TASK TO CARRY OUT:
Find the line with "Given: Select Company in the top navigation" in the entries below, then reproduce it and every line after it down to and including the line with "You are a computer-use", exactly.

DATASET EXCERPTS:
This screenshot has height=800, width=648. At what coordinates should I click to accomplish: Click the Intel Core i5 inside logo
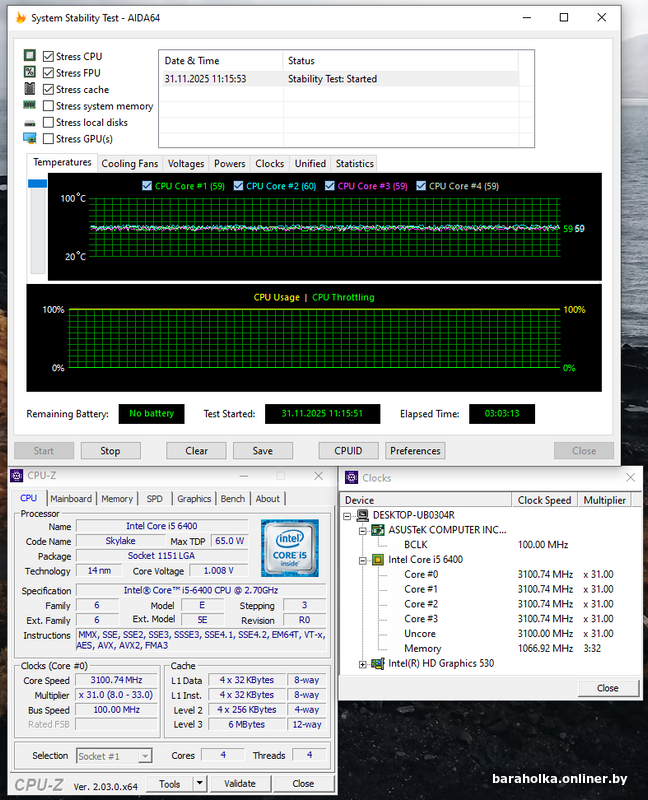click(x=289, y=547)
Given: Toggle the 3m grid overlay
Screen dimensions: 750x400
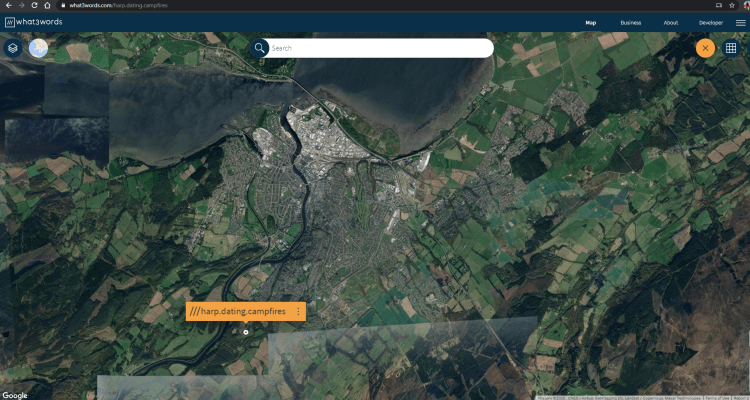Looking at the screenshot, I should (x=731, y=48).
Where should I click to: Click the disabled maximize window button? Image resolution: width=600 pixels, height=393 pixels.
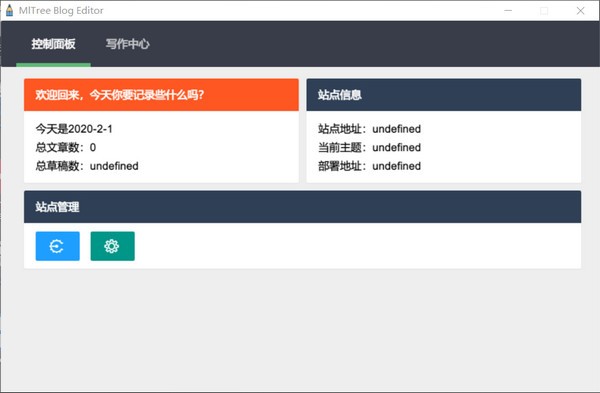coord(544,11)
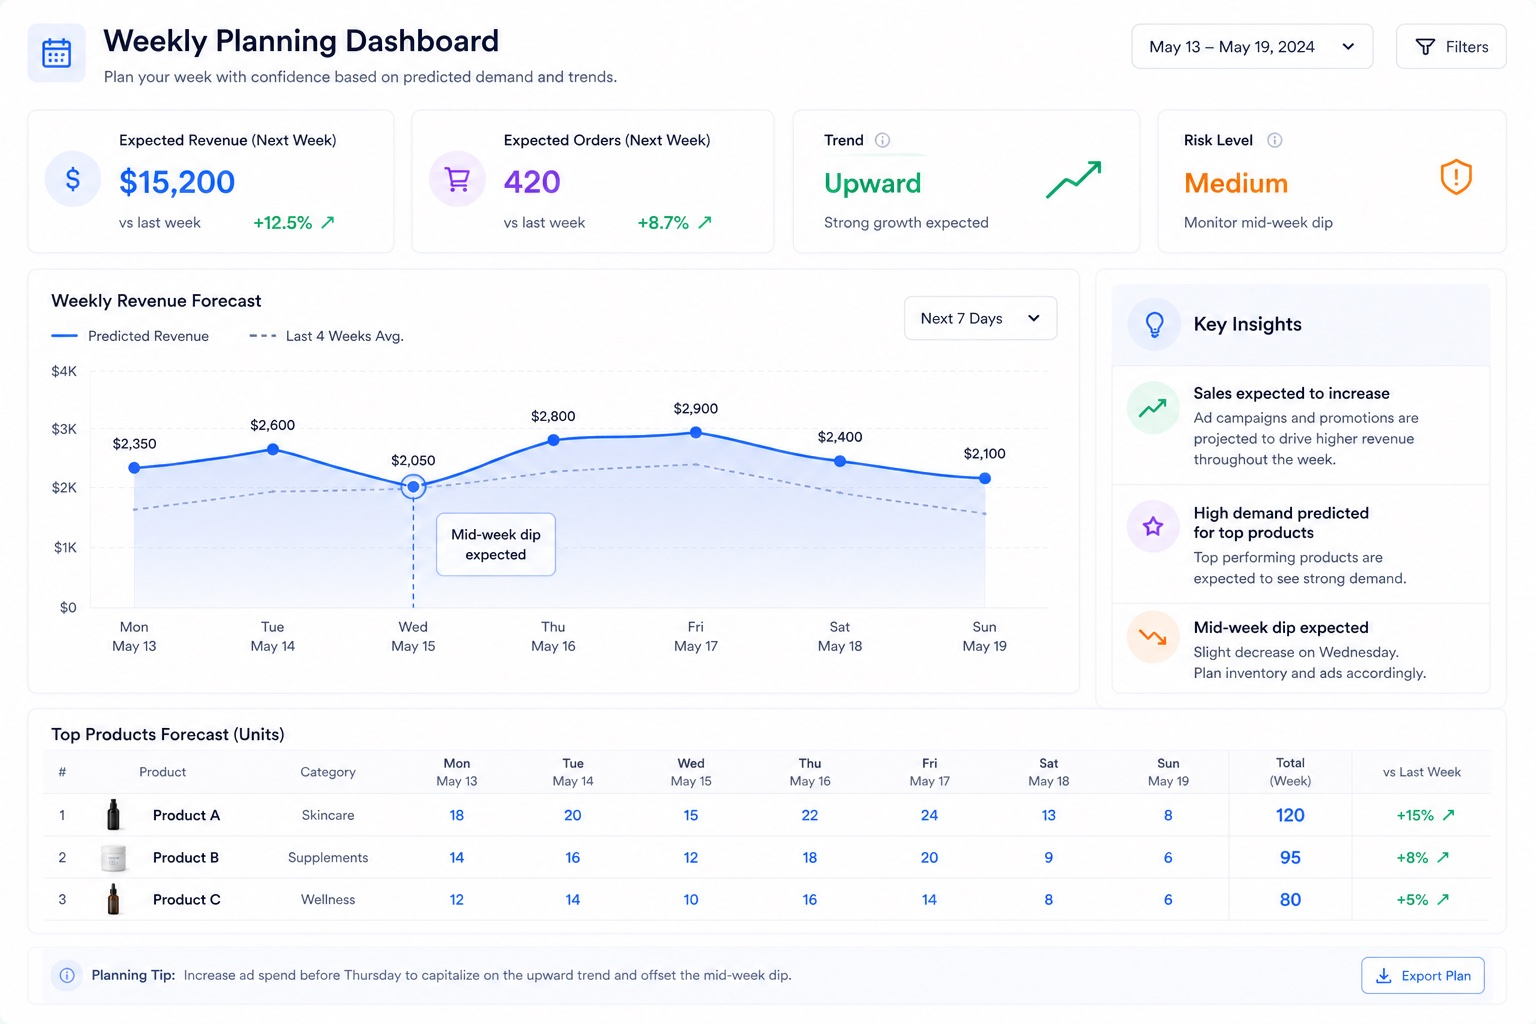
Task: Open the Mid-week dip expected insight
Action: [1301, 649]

* * *

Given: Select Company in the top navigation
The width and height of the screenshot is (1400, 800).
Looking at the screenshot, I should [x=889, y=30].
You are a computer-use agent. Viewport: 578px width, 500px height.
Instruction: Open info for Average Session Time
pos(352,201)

RESULT OF THE EXERCISE:
Given: Select Company in the top navigation
The width and height of the screenshot is (1400, 800).
Looking at the screenshot, I should [x=889, y=30].
You are a computer-use agent. Viewport: 578px width, 500px height.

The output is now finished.